Kendrick Green (born December 22, 1998) is an American professional football center for the Cleveland Browns of the National Football League (NFL). He played college football for the Illinois Fighting Illini and was selected by the Pittsburgh Steelers in the third round of the 2021 NFL draft.

==Early life==
Green grew up in Peoria, Illinois and attended Peoria High School, where he was a member of the baseball, football, and wrestling teams. Green was named first-team All-State as a senior after recording 113 tackles, including 33 for a loss, 15 sacks and four forced fumbles as Peoria won the 2016 IHSA 5A state championship. Green committed to play college football at Illinois over an offer from Iowa.

==College career==
Green redshirted his true freshman season and moved from defensive tackle to offensive line. Green started all 12 of the Illini's games at left guard as a redshirt freshman. He started all of Illinois' games at left guard again in his redshirt sophomore season and was named honorable mention All-Big Ten Conference as well as an honorable mention All-American by Pro Football Focus (PFF). As a redshirt junior, Green started three games at center and five games at guard in the COVID-19 shortened 2020 Big Ten season and was named first-team All-Big Ten and a second-team All-American by USA Today. Following the end of the season, Green declared that he would forgo his redshirt senior season and enter the 2021 NFL draft.

==Professional career==

Pre-draft measurables
| Height | Weight | Arm length | Hand span | Wingspan | 40-yard dash | 10-yard split | 20-yard split | 20-yard shuttle | Three-cone drill | Vertical jump | Broad jump | Bench press |
| 6 ft 1+7⁄8 in (1.88 m) | 305 lb (138 kg) | 32+1⁄4 in (0.82 m) | 10+1⁄8 in (0.26 m) | 6 ft 5 in (1.96 m) | 4.88 s | 1.69 s | 2.81 s | 4.67 s | 7.79 s | 35.5 in (0.90 m) | 9 ft 11 in (3.02 m) | 25 reps |
All values from Pro Day

===Pittsburgh Steelers===
====2021 season====
Green was drafted by the Pittsburgh Steelers in the third round, 87th overall, of the 2021 NFL draft. On July 20, 2021, Green signed his four-year rookie contract with Pittsburgh.

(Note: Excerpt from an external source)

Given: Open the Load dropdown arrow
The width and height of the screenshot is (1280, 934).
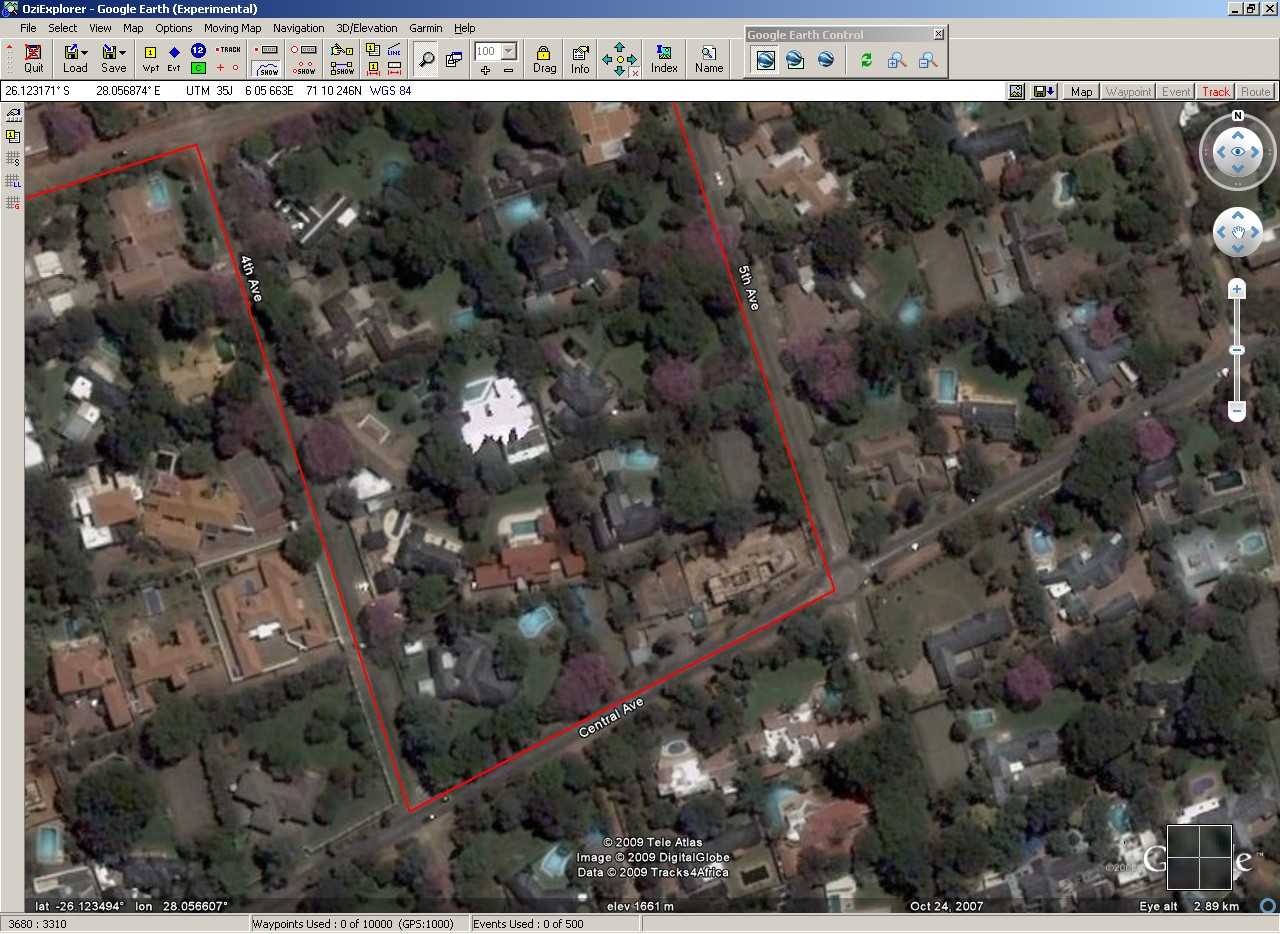Looking at the screenshot, I should [85, 52].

Heading into organized team activities and his first NFL training camp, Green was listed as the starting center for the Steelers on their training camp depth chart. He faced minor competition from veteran J. C. Hassenauer for his starting job. At the conclusion of the NFL preseason, head coach Mike Tomlin officially named Green the Steelers' starting center.

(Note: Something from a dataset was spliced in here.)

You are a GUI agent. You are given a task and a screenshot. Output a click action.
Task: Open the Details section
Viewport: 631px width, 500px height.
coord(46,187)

Green made his first career start and NFL debut in the Steelers' Week 1 victory over the Buffalo Bills. He played in 95% of the offensive snaps in that game, 100% of the offensive snaps in Week 2, and 89% of the offensive snaps in Week 3. Green would play 100% of the Steelers' offensive snaps in every game from Weeks 4–15 and 63% of the offensive snaps in the Steelers' Week 16 loss to the Kansas City Chiefs. In that game, he suffered an injury that ultimately kept him out of the final two games of the season.

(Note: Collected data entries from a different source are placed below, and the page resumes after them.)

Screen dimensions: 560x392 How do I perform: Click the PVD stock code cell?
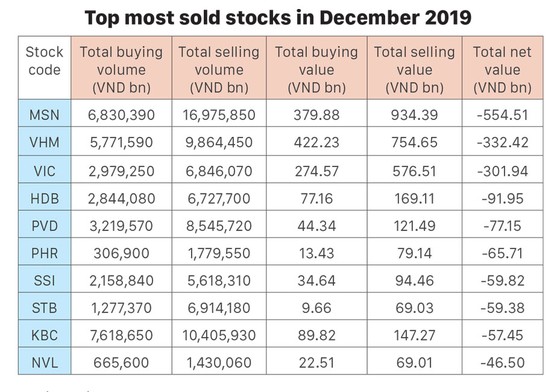click(45, 224)
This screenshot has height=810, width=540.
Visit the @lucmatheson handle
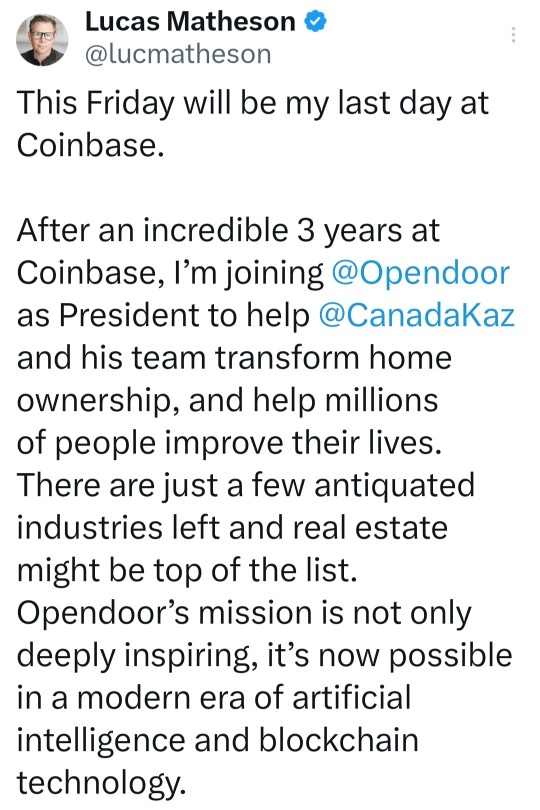click(x=178, y=54)
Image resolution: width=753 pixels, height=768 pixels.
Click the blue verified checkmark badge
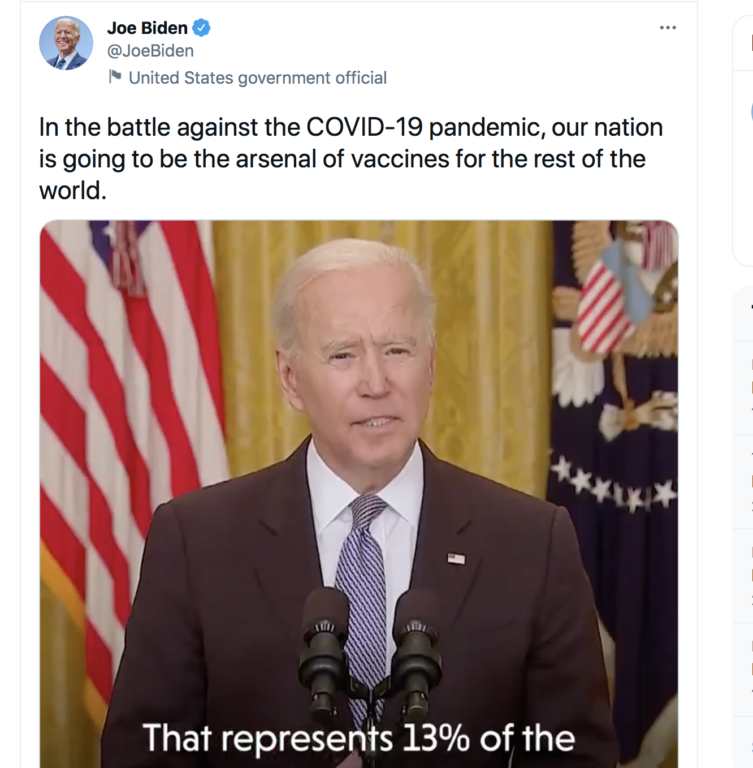201,28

Overall, Green finished his rookie season appearing in 15 games (15 starts), playing in 96% of the Steelers' offensive snaps on the season and posting a 53.1 grade from PFF. He committed 6 penalties total, including 4 holding penalties.

====2022 season====
The Steelers moved Green from center to guard in his second season. He competed in the preseason with Kevin Dotson for the starting left guard position, but Dotson prevailed.

Green spent the entire season on the active roster, but was a game day inactive for all 17 games.

===Houston Texans===
On August 29, 2023, the Steelers traded Green to the Houston Texans for a 2025 sixth-round pick. He was placed on injured reserve on October 4, after suffering a torn meniscus in Week 4.

===Buffalo Bills===
On March 14, 2025, Green signed a one-year contract with the Buffalo Bills. He was released on August 26 as part of final roster cuts and re-signed to the practice squad the next day.

===Cleveland Browns===
On December 24, 2025, Green was signed by the Cleveland Browns off the Bills practice squad. He was placed on injured reserve on August 7, 2026.